While the digital age has brought an onslaught of data to businesses and organizations, the abundance of data is useless unless it can deliver insights and lead to better business decisions. Good data discovery tools are key to delivering those insights. Business intelligence applications provide functionality in multiple areas, but the data discovery process might require separate data preparation tools, visual data analysis, and advanced analytics. These tools come in the form of applications within business intelligence software. Data discovery enables organizations to search for patterns or specific items within consolidated data sets from various sources. Often, the data visualizations are presented in dashboards, reports, charts, and tables. Business intelligence and data analysis allow users to access massive amounts of data and quickly draw conclusions to create advanced information presentations. Let’s take a look at some key data discovery tools.
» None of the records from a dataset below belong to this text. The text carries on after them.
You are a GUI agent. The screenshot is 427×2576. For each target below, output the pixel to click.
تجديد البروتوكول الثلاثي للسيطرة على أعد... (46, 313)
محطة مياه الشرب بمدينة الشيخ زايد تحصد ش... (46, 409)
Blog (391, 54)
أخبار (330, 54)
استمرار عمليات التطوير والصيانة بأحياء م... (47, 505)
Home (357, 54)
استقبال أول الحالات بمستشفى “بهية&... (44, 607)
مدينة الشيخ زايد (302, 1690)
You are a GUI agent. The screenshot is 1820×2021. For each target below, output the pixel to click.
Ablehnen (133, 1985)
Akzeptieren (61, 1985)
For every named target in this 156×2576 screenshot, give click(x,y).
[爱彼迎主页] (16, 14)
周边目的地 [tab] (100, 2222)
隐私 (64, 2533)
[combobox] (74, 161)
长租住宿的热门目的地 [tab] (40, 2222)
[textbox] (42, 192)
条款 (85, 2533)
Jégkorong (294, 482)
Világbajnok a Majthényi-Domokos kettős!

Depending on the data type used for business analytics, one of the most common tools in the data discovery processes is search-based. Today, to find answers online quickly, users input a term into a search box and receive information almost instantly. The process is practically effortless and makes researching information on the Internet both user-friendly and effective. Search-based data discovery is similar to this and involves the construction of data views through text-search terms. This method functions as a simple search engine to help users identify data points and guide them to relevant data. Both structured and unstructured data can be identified with search-based tools. Search-based data discovery tools have three key features: a structure to store and model data, built-in performance layers to provide summaries and pre-calculations, and an intuitive interface that allows users to explore data. Search-powered data discovery can transform the way businesses operate by empowering users with data. It allows technical analysts to look at more complex questions and inquiries while giving non-technical users the ability to quickly derive insights from company data.
The process of visual analysis often involves going between data preparation and visual inspection. It is similar to putting together a puzzle with one piece until you complete the full picture. When you try to fit a piece that doesn’t quite work, you throw it back and try another. Once your data’s visual picture becomes complete, you can run predictive models and advanced analytics against it. Visual data discovery tools do most of that work for you and provide users with quality checked visual pictures in real-time. These tools use a variety of presentation types to speed up the process of uncovering relevant data. Users can examine data through dashboards, reports, charts, and tables. Visual data tools allow users of all levels to create a more advanced and descriptive analysis than search-based tools. However, it is restricted in that these tools provide a more limited scope by focusing exclusively on quantitative data. This data discovery process does provide a way for more experienced users to explore beyond what’s included in standard charts and graphs within traditional BI.
Along with the benefits of data discovery tools also come several challenges that organizations will need to consider. The capabilities of many of these tools, while leading to greater efficiencies, can also create risk. IT involvement and intervention will be needed for quality data governance. Data quality, security, and privacy are all issues that are related to data governance and the use of data discovery. Organizations need to be sure that data is protected and being used responsibly. This is especially true when business users have such broad latitude with data discovery tools. This is of particular interest today, considering the recent increase of data breaches and the amount of personally identifiable information that companies are gathering. A good data discovery tool can easily and quickly aid businesses by processing large data volumes from various sources. As data discovery has become integral to many companies’ success, the use of data discovery tools is now among firms’ best practices.